"Like all men in Babylon, I have been procounsel; like all, a slave"
— Jorge Luis Borges, Lottery in Babylon
The lottery in Babylon begins as a simple game of chance. Tickets are sold, winners are drawn, a prize awarded. Over time, the game evolves. Punishments are doled out alongside prizes. Eventually the lottery becomes compulsory. Its cadence increases, until the outcomes of its drawings come to underpin everything. Mundane events and life turns are subject to the lottery’s "intensification of chance." Or perhaps, as Borges alludes, it is the lottery's explanatory power that grows, as well as that of its shadowy operator the Company, until all occurrences are recast in light of its odds.
Babylonian Lottery is a term borrowed from literature, for which no scientific term exists. It describes the slow encroachment of programmatic chance, or what we like to refer to today as "algorithms."
Today as in Babylon, we feel the weight of these algorithms. They amplify our product choices and news recommendations; they're embedded in our financial markets. While we may not have direct experience building algorithms or for that matter understand their reach—just as the Babylonians never saw the Company—we believe them to be all-encompassing.
Algorithms as rules for computation are nothing new. What is new is the sudden cognizance of their scope.
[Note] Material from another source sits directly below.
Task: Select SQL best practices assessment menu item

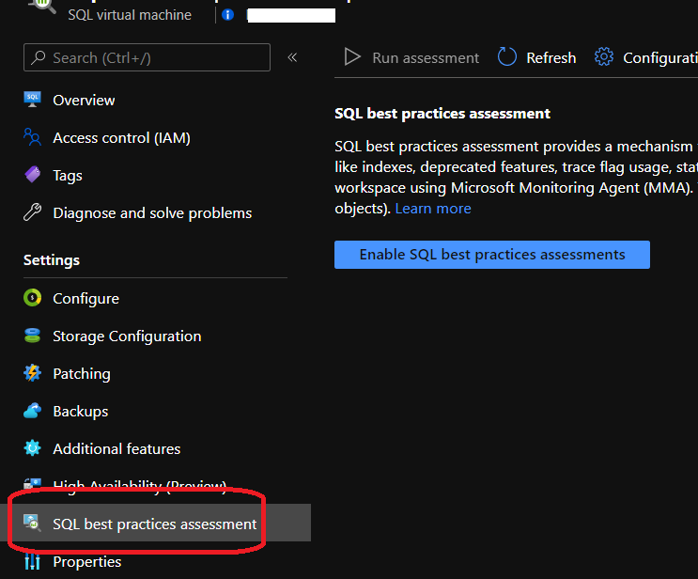Action: (x=154, y=524)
At least three things can be said of the Babylonian lottery, and of our own:
First, the Babylonian lottery increases in complexity and reach over time. Similarly, our algorithms have evolved from deterministic to probabilistic, broadening in scope and incorporating randomness and noisy social signals. A probabilistic computation feels somehow mightier than a deterministic one; we can know it in expectation but not exactly.
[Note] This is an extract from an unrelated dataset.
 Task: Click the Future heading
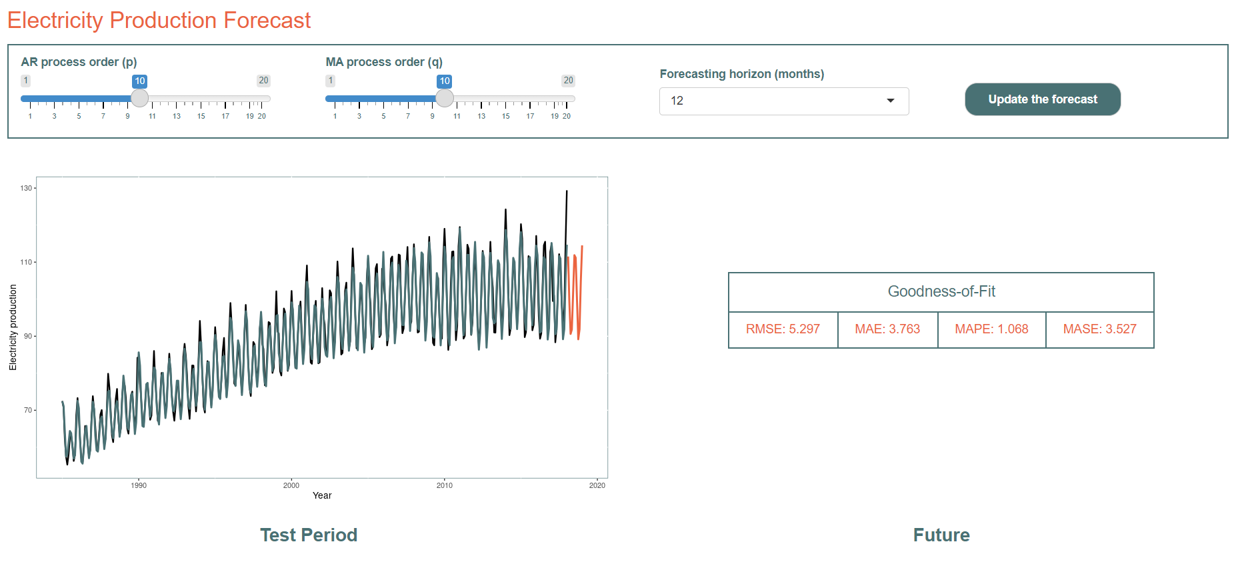[941, 535]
Second, while in the beginning all Babylonians understand how the lottery works, over time fewer and fewer do. Similarly, today's algorithms are increasingly specialized. Few can both understand a computational system from first principles and make a meaningful contribution at its bleeding edge.
Third, the Babylonians for some time brushed under the rug the encroachment of the lottery. Because an “intensification of chance” conflicts with our mythologies of self-made meritocracy, we too ignore the impact of algorithms for as long as possible.
So here we are, with algorithms encroaching, few who understand them, and finally waking up. How do we avoid the fate of the Babylonians?
Unfortunately, those of us in the centers of algorithm-creation are barking up the wrong tree. That algorithms are not neutral, but in many cases codify bias or chance, isn’t news to anyone who’s worked with them. But as this codification becomes common knowledge, we look for a culprit.
Some point to the "lack of empathy" of algorithms and their creators. The solution, they suggest, is a set of more empathetic algorithms to subjugate the dispassionate ones. To combat digital distraction, they'd throttle email on Sundays and build apps for meditation. Instead of recommender systems that reveal what you most want to hear, they'd inject a set of countervailing views.
The irony is that these manufactured gestures only intensify the hold of a Babylonian lottery.
We can no more undo the complexity of such lotteries as we can step back in time. We've swept our lottery's impact under the rug of our mythologies for a good while. Its complexity means no one in a position to alter it also understands its workings in totality. And we've seen the futility of building new algorithms to subvert the old.
So what do we do? How could the Babylonians have short-circuited the lottery?
For Borges' Babylonian narrator there are only two ways out. The first is physical departure. We encounter the narrator, in shackles, abroad a ship bound out of town. Whether his escape is a sign of the lottery's shortcoming or a testament to its latitude remains ambiguous.
The second, less equivocal way out of Babylon is found, as we see, in storytelling. By recounting the lottery's evolution, the narrator replaces enumeration with description. A story, like a code of ethics, is unlike any algorithm. Algorithms are rules for determining outcomes. Stories are guides to decision-making along the way.
Telling the tale ensures that the next instantiation of the lottery isn’t merely a newly parameterized version of the old. A story teaches us to make new mistakes rather than recursively repeating the old. It reminds us that the reach of algorithms is perhaps more limited than we fear. By beginning with rather than arriving at meaning, a story can overcome the determinism of chance.
Babylon as a physical place, of course, fell apart. Babylon as a story endures.